Bem, você é mais um dos que não vingaram. Ou melhor, nem tivemos nada. Um embaraço do destino, um erro de tempo, um descuido qualquer. Minhas amigas, K. e C., disseram que você é complicado demais. E eu, carente demais. Demais. Tudo sempre demais. Ainda bem que não fomos nada. Você é dela. Ela é sua. E eu não posso, não devo, não quero me intrometer. Mas minha natureza pede isso: a intrusão, o caos, a vertigem. Há algo de selvagem em mim, algo inescrupuloso, algo à beira do precipício. Afinal, corações tontos não vão ao céu.
Jantar com você na quinta-feira. Comer arroz com pequi bom. Falar de política, perceber que você não entende nada de signos, nada de literatura, nada do que me atravessa. Mas, no fundo, pouco importa se Bento de Albuquerque Santiago era um maluco possessivo ou se Capitu foi uma mulher fatal – e leal. Aliás, as pessoas fatais são as mais fieis. Porque não precisam de nada além de si mesmas. Então, naquela noite, te beijar na pracinha, perto do coreto, passar a mão pelos seus cabelos de jogador de futebol dos anos 80, reparar na lerdeza da noite montes-clarense. A noite sempre demora a passar quando não se tem mais o que esperar dela.
Mas nós não podemos ser amigos. Porque eu não consigo. Desculpa pelas investidas. Pelo galanteio barato e sem pudor.

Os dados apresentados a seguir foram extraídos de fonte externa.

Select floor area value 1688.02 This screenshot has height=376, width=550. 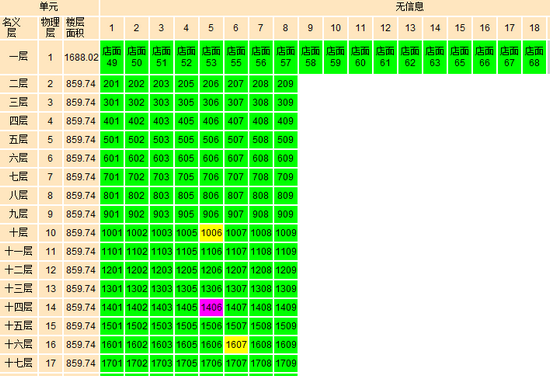81,57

Por ser exagerado, por não saber medir, por estragar tudo. Aliás, sou um péssimo amigo. E todos os meus amigos sabem o santo que não têm como amigo.
Quando você andar com ela, vou fingir que você não existe. Pelo simples prazer de ignorar. Pelo jogo, pela soberba, pelo desejo infantil de parecer indiferente quando, na verdade, cada passo de vocês dois vai latejar em mim como uma pontada silenciosa de inveja — não por ela, não por você, mas pela sensação de que o destino sempre me coloca para assistir, nunca para viver.

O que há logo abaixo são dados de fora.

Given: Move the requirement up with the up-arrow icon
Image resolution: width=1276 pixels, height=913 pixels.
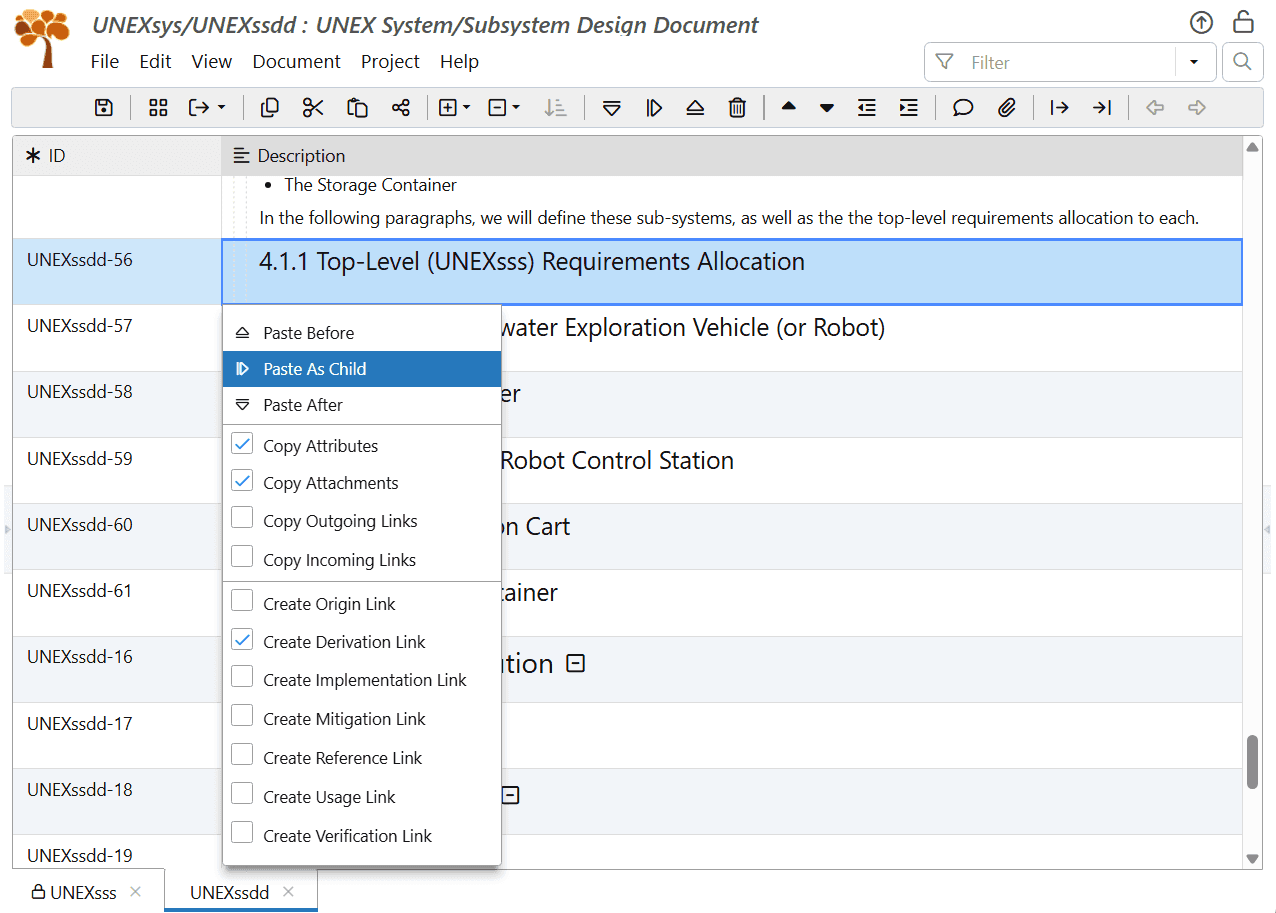Looking at the screenshot, I should [x=789, y=107].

Minha raiva, agora, não é de você. É da vida. Da ironia das coisas, do desencontro. E, por favor, não me peça para estar onde vocês estiverem. É demais. É exigir maturidade de um egoísta. Desculpa. De verdade. Estraguei tudo. E talvez continue sendo. Porque não sei lidar com a ausência de possibilidades. Porque detesto finais, principalmente os que não escolhi.